┌──

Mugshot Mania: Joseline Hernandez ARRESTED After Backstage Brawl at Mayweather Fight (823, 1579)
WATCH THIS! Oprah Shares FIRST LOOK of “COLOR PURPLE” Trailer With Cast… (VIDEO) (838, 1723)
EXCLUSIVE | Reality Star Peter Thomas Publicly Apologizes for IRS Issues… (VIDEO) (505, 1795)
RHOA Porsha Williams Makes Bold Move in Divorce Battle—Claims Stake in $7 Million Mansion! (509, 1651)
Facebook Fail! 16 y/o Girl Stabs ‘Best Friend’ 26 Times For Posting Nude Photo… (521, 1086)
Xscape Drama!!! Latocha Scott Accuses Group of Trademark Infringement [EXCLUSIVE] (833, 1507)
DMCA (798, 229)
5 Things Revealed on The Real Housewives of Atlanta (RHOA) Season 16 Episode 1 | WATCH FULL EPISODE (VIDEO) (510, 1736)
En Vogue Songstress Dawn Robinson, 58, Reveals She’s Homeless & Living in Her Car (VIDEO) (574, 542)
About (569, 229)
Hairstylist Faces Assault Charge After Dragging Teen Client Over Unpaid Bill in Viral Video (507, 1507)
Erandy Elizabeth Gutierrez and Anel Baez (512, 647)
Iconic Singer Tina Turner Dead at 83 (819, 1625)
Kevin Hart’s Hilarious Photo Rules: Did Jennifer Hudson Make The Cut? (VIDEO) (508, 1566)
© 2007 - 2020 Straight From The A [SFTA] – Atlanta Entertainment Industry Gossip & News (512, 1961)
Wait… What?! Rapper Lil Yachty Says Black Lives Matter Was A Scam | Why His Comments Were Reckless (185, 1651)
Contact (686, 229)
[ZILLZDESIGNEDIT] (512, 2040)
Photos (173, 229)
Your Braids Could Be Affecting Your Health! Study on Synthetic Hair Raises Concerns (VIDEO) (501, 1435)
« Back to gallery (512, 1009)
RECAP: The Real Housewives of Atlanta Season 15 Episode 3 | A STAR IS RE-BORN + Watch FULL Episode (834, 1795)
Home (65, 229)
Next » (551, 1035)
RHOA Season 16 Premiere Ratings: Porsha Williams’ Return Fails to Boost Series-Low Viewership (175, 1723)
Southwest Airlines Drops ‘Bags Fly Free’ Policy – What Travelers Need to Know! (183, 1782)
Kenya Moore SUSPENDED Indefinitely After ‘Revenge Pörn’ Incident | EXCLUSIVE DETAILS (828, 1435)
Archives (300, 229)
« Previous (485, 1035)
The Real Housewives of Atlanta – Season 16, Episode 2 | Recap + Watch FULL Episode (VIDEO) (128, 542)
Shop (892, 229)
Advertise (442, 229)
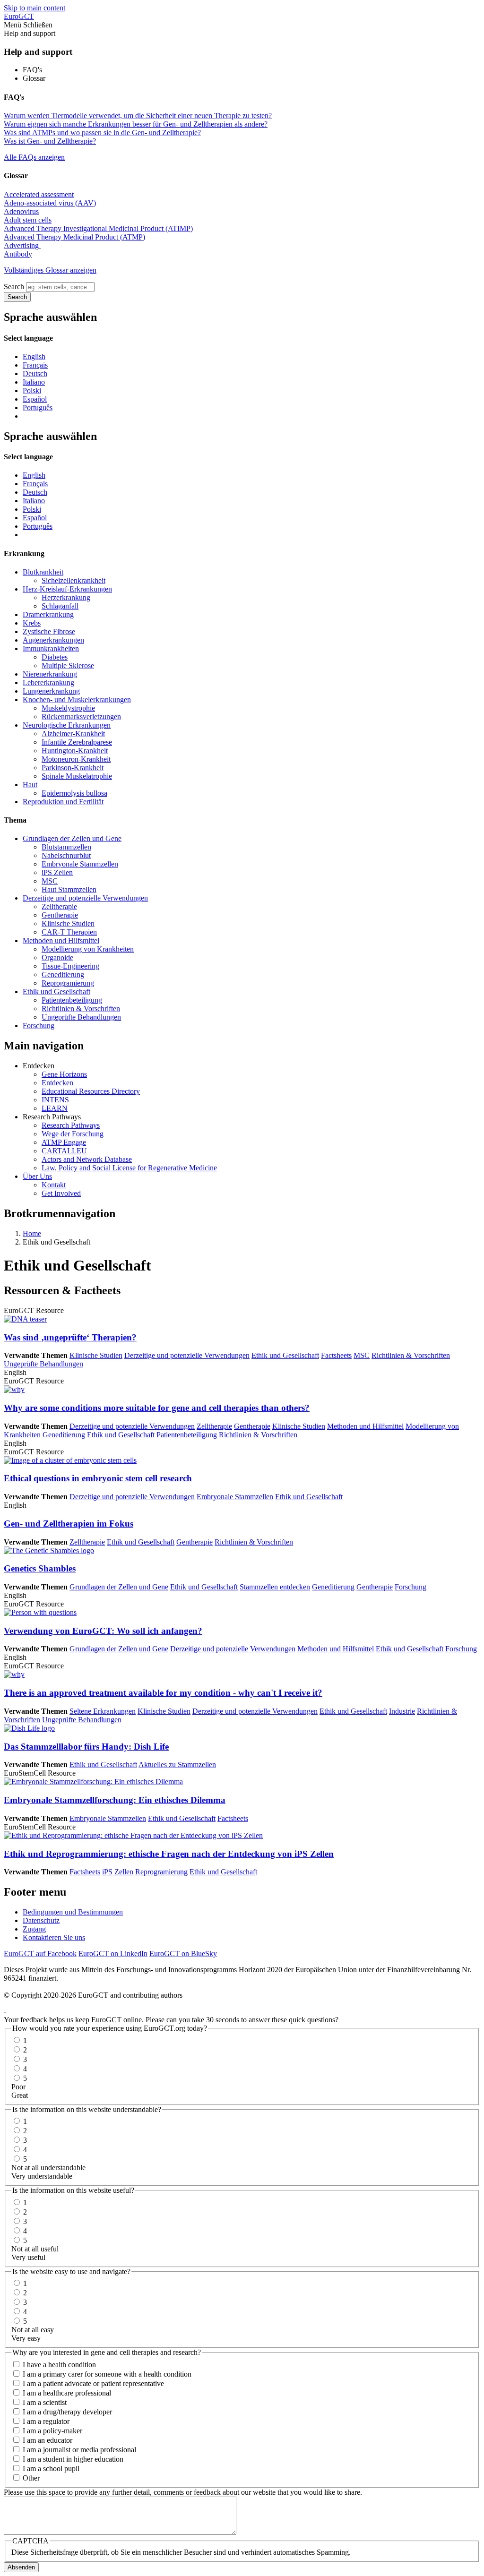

└──

__THE TASK__
Report every line of the material above in which "FULL" appears.

__ANSWER TO THIS EXERCISE__
5 Things Revealed on The Real Housewives of Atlanta (RHOA) Season 16 Episode 1 | WATCH FULL EPISODE (VIDEO) (510, 1736)
RECAP: The Real Housewives of Atlanta Season 15 Episode 3 | A STAR IS RE-BORN + Watch FULL Episode (834, 1795)
The Real Housewives of Atlanta – Season 16, Episode 2 | Recap + Watch FULL Episode (VIDEO) (128, 542)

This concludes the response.